On Thu, 2015-11-26 at 11:01 +0000, Bannister, Mark wrote:
> Hi Jordan,
> 
> This is all excellent feedback, thanks, I really appreciate the time
> you have taken to provide your
> comments.  Many of the points you raise I did spend a long time
> considering myself when I was
> writing the internet drafts, so I hope to provide you with more
> insight into my rationale and why
> I decided to do things the way I did.
> 
> I hope you don't mind but I'm copying it to the ldapext mailing list,
> so that others can also
> comment if they wish.  For others, Jordan is commenting from the
> DBIS/RFC2307
> schema comparison and not directly from the internet drafts:
> 
> http://sourceforge.net/p/dbis/wiki/DBIS%20and%20RFC2307%20schemas/
> 
> Jordan Brown wrote:
> > High-level comments:
> > - In general, our direction is towards X.500 compatibility and
> > Active Directory compatibility.  I would
> >   resist new mechanisms that duplicate those.
> > - As noted in more detail below, I consider case-insensitive
> > processing to be the correct direction and
> >   would resist moves towards case sensitivity.
> > - Some of the mechanisms here (e.g. gecos mapping) seem to
> > duplicate RFC 4876 profiles.
> 
> Thanks for the summary, I'll answer these points individually as I
> get to them below.
> 
> > 
> > Footnote 1 says that published classes may not be redefined.
> > Although not all changes seem permissible,
> > some changes (e.g. addition of MAY elements) seem like they could
> > be allowed.  Is there a reference for
> > this restriction?  Note that between X.521-1993 and X.521-2012 the
> > TelecommunicationAttributeSet had
> > an attribute deleted.
> 
> I haven't looked for a reference to this restriction, I had learned
> it from seeing previous exchanges
> on the ldapext mailing list with Kurt Zeilenga.  Here is one such
> exchange, regarding changing the
> schema declaration of 'posixGroup' in RFC2307bis:
> 
> https://www.ietf.org/mail-archive/web/ldapext/current/msg02072.html
> 
> > 
> > posixAccount / posixUserAccount
> > 
> > en:  I consider the change from a case-sensitive name in NIS to a
> > case-insensitive name in LDAP to be an
> > improvement that should not be reversed.  It is telling that (a)
> > there are no cases in the industry other
> > than UNIX user names where user names are case sensitive, (b) that
> > there are numerous examples in
> > the industry of treating the left side of an e-mail address as case
> > -insensitive, and (c) the X.520 "name"
> > attribute, the base attribute for all naming, is case-insensitive.
> 
> NIS was case sensitive.  That led some firms to put entries in
> various maps that were the same except
> for case.  I have examples here where this occurs in the passwd,
> group, netgroup and services maps.
> Changing these entries would be a) very difficult indeed to the point
> of insurmountable as they've
> been ingrained in many systems in a very large enterprise for over a
> decade and b) unnecessary had
> the RFC2307 schema been 100% backwards compatible with NIS.
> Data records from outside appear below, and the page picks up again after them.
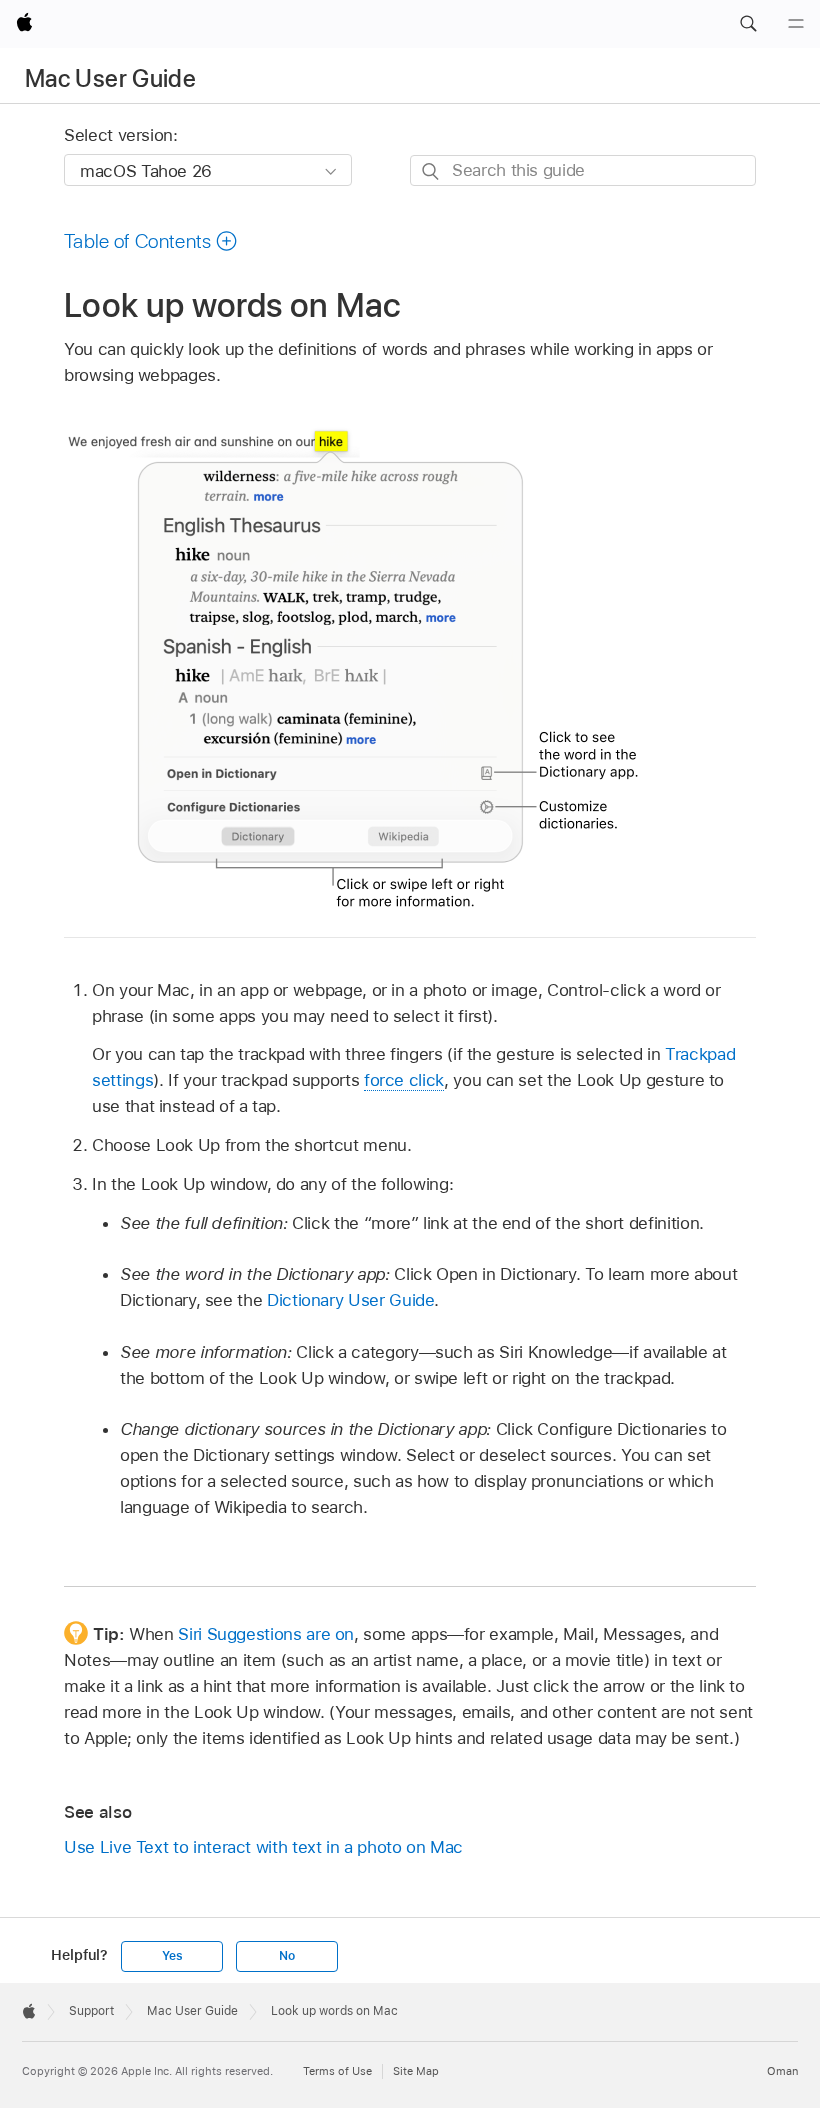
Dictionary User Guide (351, 1300)
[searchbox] (583, 170)
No (287, 1956)
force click (404, 1080)
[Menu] (796, 24)
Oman (782, 2071)
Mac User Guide (110, 78)
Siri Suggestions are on (266, 1634)
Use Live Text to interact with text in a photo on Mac (263, 1847)
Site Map (416, 2071)
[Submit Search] (431, 171)
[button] (748, 24)
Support (91, 2011)
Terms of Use (337, 2071)
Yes (172, 1956)
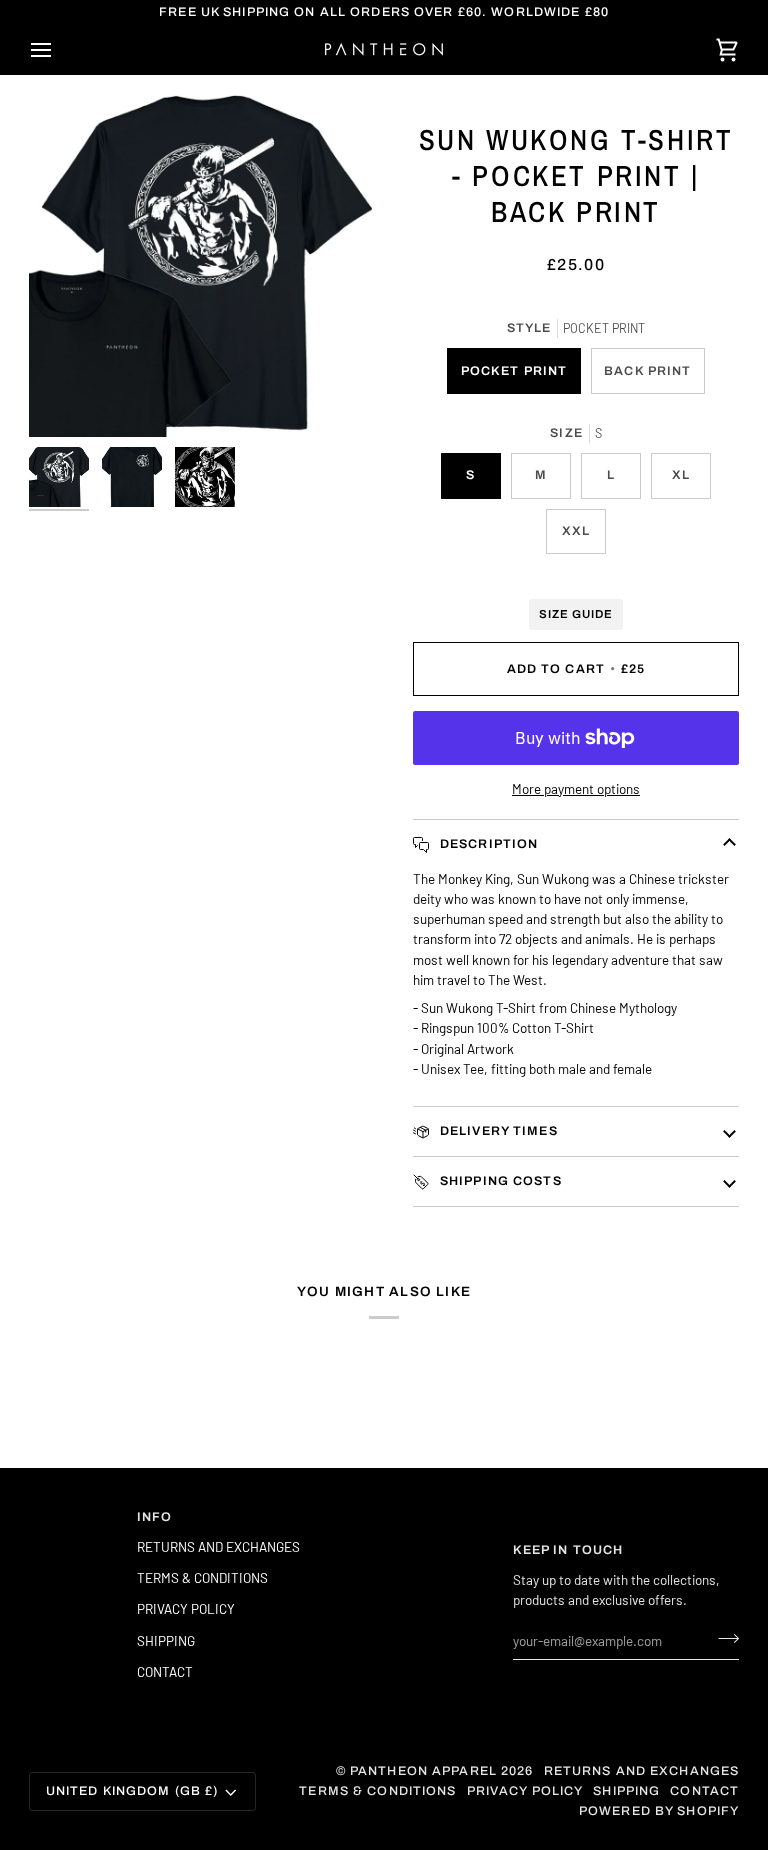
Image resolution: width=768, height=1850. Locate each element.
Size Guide (576, 614)
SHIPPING (166, 1640)
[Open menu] (59, 49)
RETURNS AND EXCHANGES (218, 1546)
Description (487, 844)
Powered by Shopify (659, 1811)
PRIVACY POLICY (186, 1608)
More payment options (576, 788)
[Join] (722, 1638)
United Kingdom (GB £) (132, 1791)
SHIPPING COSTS (499, 1181)
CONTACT (165, 1671)
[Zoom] (206, 259)
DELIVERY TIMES (497, 1131)
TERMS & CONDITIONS (202, 1577)
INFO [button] (155, 1517)
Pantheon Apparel (425, 1771)
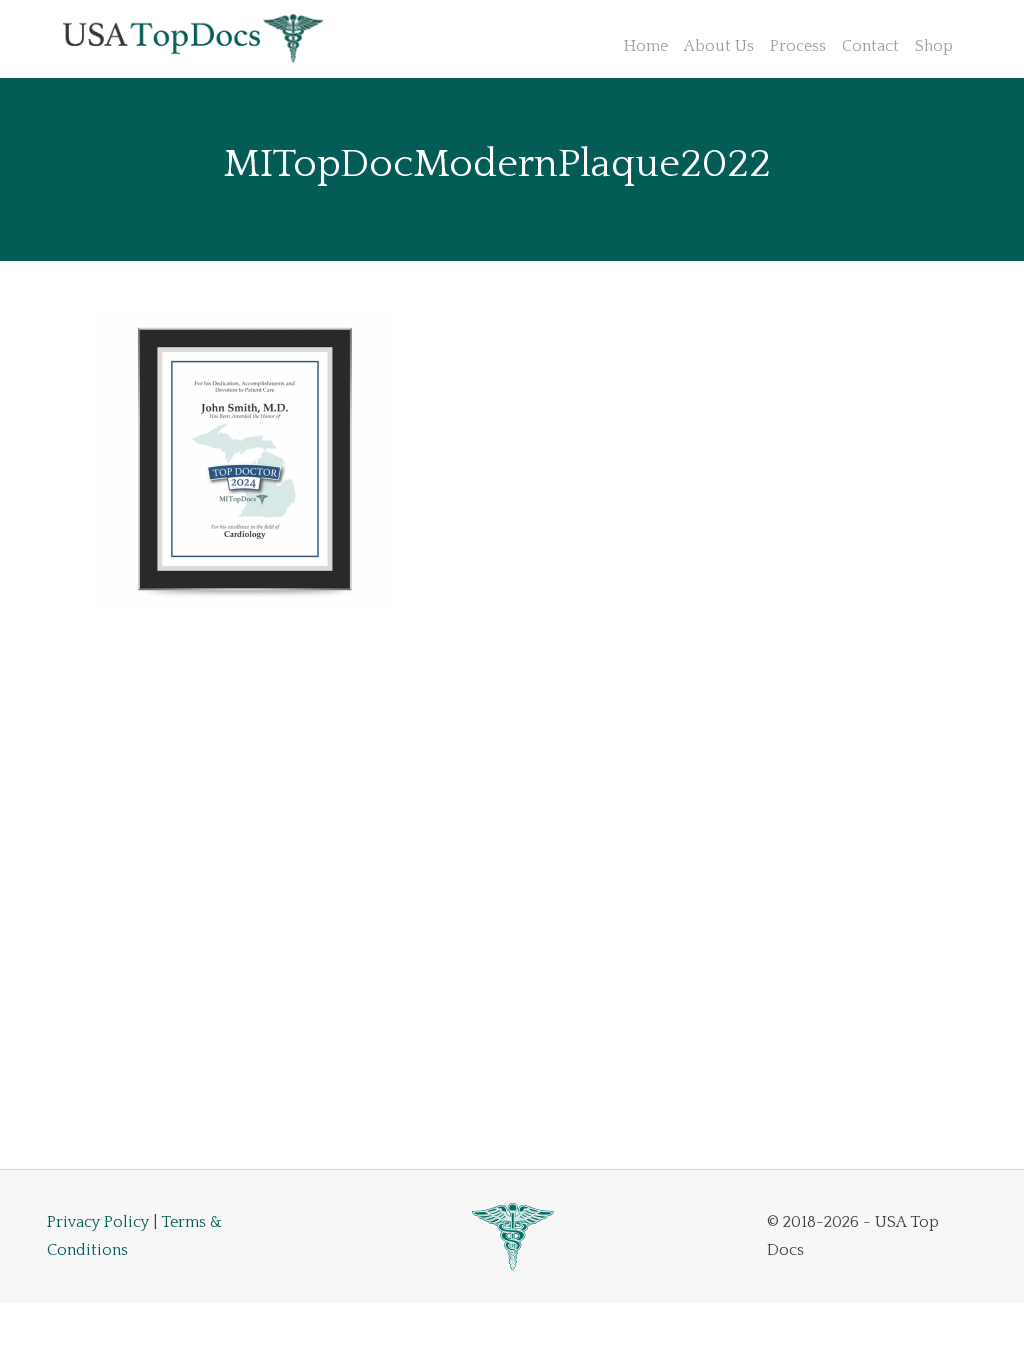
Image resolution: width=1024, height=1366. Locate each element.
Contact (870, 46)
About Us (719, 46)
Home (646, 46)
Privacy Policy (98, 1222)
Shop (934, 46)
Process (798, 46)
NIS was just a poor job of taking the passwd and group files and
reproducing them verbatim in a networked environment, and it badly at
it.
Case sensitive names is something that may be wanted by some legacy
environments, but it is really a bad idea in modern environments and
should be discouraged.
I firmly believe you could have a way to allow case-sensitive names,
but insensitive names should be the default and recommended way, I
fully agree with Jordan on this.

Usernames are used by *users*, not just by machines, and most users
(and admins) will consider the Mark and mark to be the same thing, and
rightly so, it is. Any system that allows you to have two users with
substantially the same name is a failure and a security issue waiting
to happen, so that should not be encouraged.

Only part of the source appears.